| Mt 3, 1-12 |
Le molestaba que en la tertulia
no le reconocieran sus privilegios de gran orador y de destacado tertuliano.
Quería destacar y todo lo que le movía era distinguirse y ser notorio ante los demás.
—Buenos días, señores tertulianos —dijo con alegría y una abierta
sonrisa. Un día espléndido y una mañana llena de acontecimientos.
—¿De qué acontecimientos hablas? —respondió Fernando. ¿Acaso sabes algo
notable?
—Mi presencia ya es notable, ¿no te parece? —dijo Felipe con un tono
persuasivo y risueño. Por donde quiera que paso, cantan los ruiseñores y avivo
el ambiente. Muchos esperan admirados escuchar mis palabras y propuestas.
—¿Acaso piensas que te
basta con tus conocimientos y tus habilidades? —intervino Manuel—, que
escuchaba plácidamente.
Le miró fijamente y con
voz desafiante le dijo:
—¿No crees que tu corazón está
tan lleno de cosas de este mundo que no hay lugar para ti mismo, para tu propio
conocimiento y para conocer de dónde vienes?
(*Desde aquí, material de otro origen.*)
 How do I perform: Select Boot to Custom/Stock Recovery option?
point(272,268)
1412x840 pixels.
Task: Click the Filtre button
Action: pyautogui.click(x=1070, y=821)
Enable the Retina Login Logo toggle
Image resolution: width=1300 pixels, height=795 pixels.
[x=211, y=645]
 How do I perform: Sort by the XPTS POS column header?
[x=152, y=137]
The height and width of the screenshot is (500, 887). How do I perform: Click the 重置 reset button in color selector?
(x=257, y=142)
—No necesito saber más, sino alcanzar más poder y riqueza. Ese es mi
gran objetivo.
—Sin embargo, sabemos
que en el momento del sufrimiento profundo, en el momento de la última soledad,
de la muerte, ningún seguro podrá protegernos.
Hizo una pausa y, con un
tono cálido y suave, le invitó a reflexionar, advirtiéndole:
—El único seguro válido
en esos momentos es el que nos viene del Señor, que nos dice también a nosotros:
«No temas, yo estoy siempre contigo». En Mt 3, 1-12, Juan el Bautista nos propone convertirnos
porque está cerca el reino de los cielos.
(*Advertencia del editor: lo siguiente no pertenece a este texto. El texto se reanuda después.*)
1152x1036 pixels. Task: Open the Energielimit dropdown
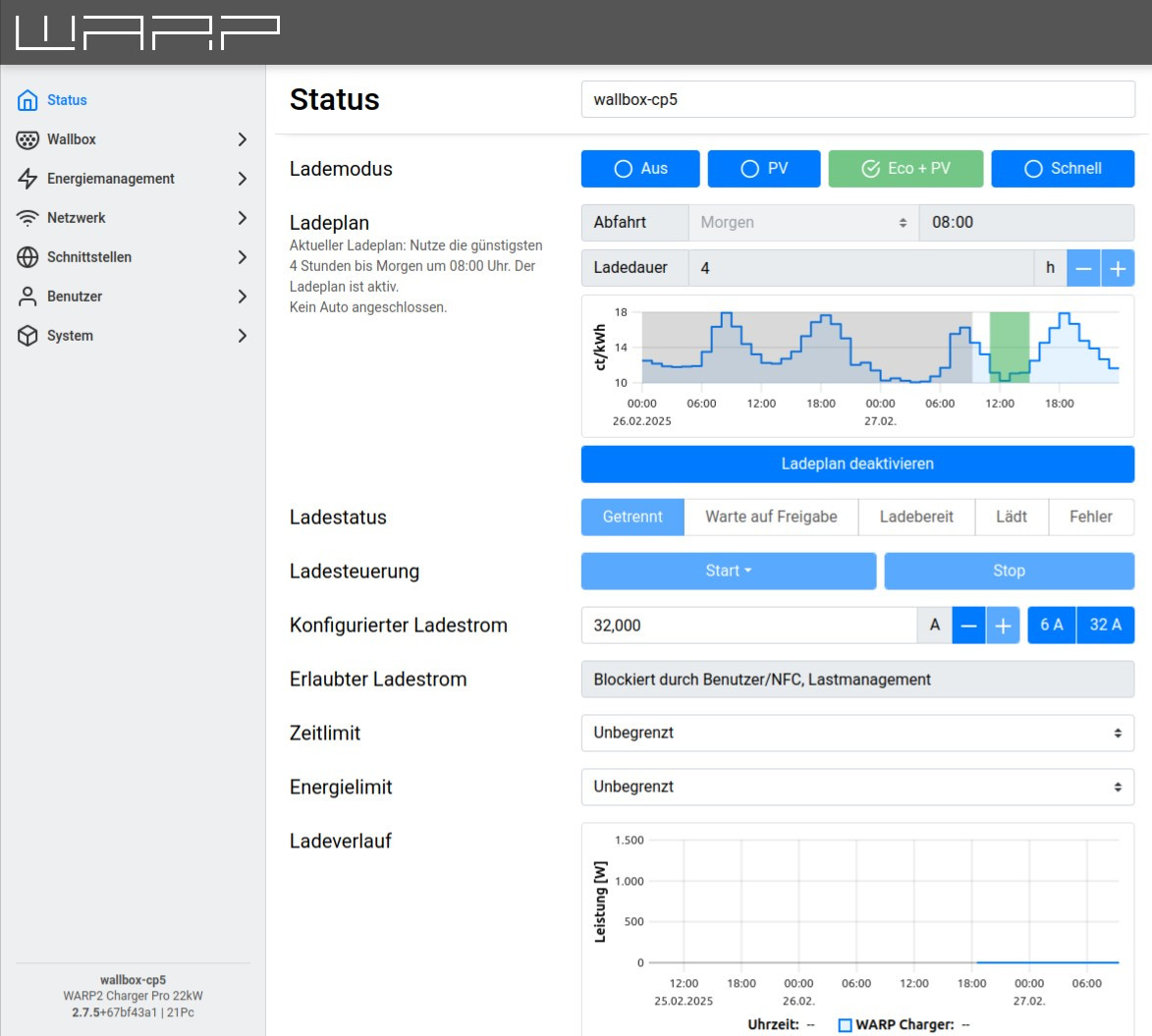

Su semblante se estremeció
y, agachando su cabeza, adoptó una posición reflexiva dando un suspiro profundo
y escondiendo su cabeza entre sus manos, tratando de encajar esas palabras que
había escuchado.
—Podemos caer —continuó
Manuel—, pero al final caemos en las manos de Dios, y las manos de Dios son
buenas manos.
El ambiente se había contagiado
de una atmósfera introspectiva que movió a Felipe a detenerse y mirarse a sí
mismo. ¡Quizás tendría que hacer hueco a ese Niño Dios que viene!
Convertirse durante el
tiempo de Adviento supone ante todo atender lo pequeño: cuidar de los débiles y
los enfermos; cultivar la amistad; contemplar y admirarse con la creación;
practicar la solidaridad y la hospitalidad; reservar un tiempo tranquilo para
orar y leer la Escritura o un libro de espiritualidad; conversar amigablemente
con las personas; servir con sencillez allí donde uno esté, sin aspavientos y
sin reclamar reconocimientos; quererse a uno mismo sin vanagloria.